Le 1er janvier 1999 création de l’euro sous sa forme écrite. La nouvelle monnaie européenne pouvait alors uniquement être utilisée pour les coordonnées sur comptes bancaires, les paiements avec cartes de crédit et les opérations financières entre les banques.

Trois ans plus tard, la nouvelle monnaie entrait en circulation – et dans les portemonnaie des citoyens – sous forme de billets et pièces remplaçain les différentes devises nationales des pays répondant aux critères d’adoption de la monnaie unique.

Introduit initialement dans douze nations européennes, l’euro est aujourd’hui en circulation dans 15 des 27 pays membres de l’UE soit l’Allemagne, l’Autriche, la Belgique, Chypre, l’Espagne, la Finlande, la France, la Grèce, l’Irlande, l’Italie, le Luxembourg, Malte, les Pays-Bas, le Portugal et la Slovénie. Dès le 1e janvier 2009, la monnaie unique remplacera aussi la couronne slovaque.

Le gouvernement et la Banque nationale (BNS) suisses ont mis au point un plan d’aide en faveur d’UBS, laquelle a accumulé des titres à perte pour 60 milliards de francs à la suite de la crise américaine des hypothèques.

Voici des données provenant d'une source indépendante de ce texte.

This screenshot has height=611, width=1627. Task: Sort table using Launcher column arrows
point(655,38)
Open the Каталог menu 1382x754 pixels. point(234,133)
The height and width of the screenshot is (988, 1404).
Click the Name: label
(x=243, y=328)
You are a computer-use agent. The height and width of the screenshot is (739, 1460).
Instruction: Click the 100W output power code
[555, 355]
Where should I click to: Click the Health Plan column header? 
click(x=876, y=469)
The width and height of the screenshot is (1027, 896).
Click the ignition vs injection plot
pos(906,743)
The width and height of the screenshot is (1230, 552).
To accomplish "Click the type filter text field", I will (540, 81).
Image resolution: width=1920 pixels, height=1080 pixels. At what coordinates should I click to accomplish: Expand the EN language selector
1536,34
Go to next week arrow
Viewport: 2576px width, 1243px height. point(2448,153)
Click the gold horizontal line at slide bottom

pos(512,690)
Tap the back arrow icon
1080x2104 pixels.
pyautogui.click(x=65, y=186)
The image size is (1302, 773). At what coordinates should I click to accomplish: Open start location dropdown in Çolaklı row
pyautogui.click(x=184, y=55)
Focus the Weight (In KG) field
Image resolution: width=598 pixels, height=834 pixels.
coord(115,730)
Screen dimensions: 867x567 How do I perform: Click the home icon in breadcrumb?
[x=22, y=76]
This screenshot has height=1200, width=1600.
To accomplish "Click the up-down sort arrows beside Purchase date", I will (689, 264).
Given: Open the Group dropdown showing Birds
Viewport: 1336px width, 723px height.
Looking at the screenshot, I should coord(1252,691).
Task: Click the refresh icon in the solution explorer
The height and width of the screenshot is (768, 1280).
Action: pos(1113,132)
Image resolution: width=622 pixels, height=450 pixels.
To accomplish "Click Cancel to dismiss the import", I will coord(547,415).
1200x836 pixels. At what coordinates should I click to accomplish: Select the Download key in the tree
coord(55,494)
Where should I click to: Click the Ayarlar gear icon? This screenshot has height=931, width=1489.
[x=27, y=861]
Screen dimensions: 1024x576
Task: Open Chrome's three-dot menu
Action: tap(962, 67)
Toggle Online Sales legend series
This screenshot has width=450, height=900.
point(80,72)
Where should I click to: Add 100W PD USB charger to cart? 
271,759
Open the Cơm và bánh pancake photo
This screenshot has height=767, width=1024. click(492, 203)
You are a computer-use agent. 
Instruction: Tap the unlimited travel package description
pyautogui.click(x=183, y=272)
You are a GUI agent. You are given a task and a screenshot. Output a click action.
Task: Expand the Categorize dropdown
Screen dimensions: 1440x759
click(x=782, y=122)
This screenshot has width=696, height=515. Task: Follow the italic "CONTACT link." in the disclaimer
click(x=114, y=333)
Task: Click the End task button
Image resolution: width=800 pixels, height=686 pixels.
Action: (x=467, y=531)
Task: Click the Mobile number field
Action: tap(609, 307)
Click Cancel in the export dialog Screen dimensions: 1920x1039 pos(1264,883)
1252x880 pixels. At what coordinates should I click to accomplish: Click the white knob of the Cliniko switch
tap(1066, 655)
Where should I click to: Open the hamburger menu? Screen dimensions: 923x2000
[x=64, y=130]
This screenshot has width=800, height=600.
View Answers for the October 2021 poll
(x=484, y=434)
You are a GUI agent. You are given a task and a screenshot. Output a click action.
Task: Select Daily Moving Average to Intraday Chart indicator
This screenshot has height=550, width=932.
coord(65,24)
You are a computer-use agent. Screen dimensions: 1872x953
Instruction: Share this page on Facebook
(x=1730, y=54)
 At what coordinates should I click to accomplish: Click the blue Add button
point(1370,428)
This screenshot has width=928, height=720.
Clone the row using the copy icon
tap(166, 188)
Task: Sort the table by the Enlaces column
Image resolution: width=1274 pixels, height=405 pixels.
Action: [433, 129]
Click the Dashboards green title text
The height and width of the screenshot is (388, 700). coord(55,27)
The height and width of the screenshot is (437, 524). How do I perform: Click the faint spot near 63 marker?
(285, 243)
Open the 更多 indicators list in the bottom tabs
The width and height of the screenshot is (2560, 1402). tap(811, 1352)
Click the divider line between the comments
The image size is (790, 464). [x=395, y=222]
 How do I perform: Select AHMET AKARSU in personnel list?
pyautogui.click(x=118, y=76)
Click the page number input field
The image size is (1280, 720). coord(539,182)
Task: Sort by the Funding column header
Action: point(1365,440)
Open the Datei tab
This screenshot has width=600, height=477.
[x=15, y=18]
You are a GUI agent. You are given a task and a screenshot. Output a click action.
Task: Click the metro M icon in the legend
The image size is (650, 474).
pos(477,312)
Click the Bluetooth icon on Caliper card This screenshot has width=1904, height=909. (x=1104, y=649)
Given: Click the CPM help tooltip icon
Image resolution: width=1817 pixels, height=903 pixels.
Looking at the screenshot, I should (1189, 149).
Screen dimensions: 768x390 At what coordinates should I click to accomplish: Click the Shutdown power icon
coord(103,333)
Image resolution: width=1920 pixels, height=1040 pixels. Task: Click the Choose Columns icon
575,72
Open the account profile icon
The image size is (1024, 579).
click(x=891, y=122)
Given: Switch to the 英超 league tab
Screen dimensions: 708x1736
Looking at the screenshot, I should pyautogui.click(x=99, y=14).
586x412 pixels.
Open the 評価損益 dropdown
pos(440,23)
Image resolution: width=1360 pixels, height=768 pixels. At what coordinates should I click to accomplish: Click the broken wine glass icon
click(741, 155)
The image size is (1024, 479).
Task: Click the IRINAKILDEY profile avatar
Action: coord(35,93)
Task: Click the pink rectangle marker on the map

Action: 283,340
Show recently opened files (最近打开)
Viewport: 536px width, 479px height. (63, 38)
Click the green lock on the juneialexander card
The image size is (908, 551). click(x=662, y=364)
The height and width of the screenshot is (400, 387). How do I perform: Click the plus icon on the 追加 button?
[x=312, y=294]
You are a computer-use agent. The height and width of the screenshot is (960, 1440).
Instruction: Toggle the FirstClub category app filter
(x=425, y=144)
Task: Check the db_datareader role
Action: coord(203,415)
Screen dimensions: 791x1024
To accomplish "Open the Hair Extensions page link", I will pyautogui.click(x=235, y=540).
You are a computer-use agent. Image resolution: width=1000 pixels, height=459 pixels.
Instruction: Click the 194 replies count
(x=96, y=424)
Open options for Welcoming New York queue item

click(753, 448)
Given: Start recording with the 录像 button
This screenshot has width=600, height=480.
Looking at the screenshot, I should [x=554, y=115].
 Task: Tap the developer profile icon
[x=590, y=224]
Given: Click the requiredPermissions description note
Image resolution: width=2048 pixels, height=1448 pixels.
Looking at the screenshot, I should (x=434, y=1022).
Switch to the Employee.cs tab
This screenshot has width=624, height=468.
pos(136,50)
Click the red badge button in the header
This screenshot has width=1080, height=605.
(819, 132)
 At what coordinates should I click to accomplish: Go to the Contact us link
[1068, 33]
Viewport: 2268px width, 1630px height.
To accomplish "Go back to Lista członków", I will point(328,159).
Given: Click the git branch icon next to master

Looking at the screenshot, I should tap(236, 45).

La Confédération renforcera la base des fonds propres d’UBS en débloquant un prêt de 6 milliards de francs convertibles en actions. L’Etat détiendrait ainsi 9,3% du capital actionnaire de la plus grande banque suisse.

Ce montant sera prélevé des fonds de la Confédération et ne pèsera pas sur le bilan des caisses fédérales. Le crédit devrait rapporter plus de 700 millions de francs par an à la Confédération grâce à un taux d’intérêt de 12,5%.

La BNS mettra à disposition 62 milliards de francs pour permettre à l’UBS de transférer les fonds à perte dans une société vecteur, se débarrassant ainsi des produits toxiques détenus jusqu’à ce jour.

Ce fonds est financé par des dollars de la Federal Reserve américaine et des prêts contractés sur le marché.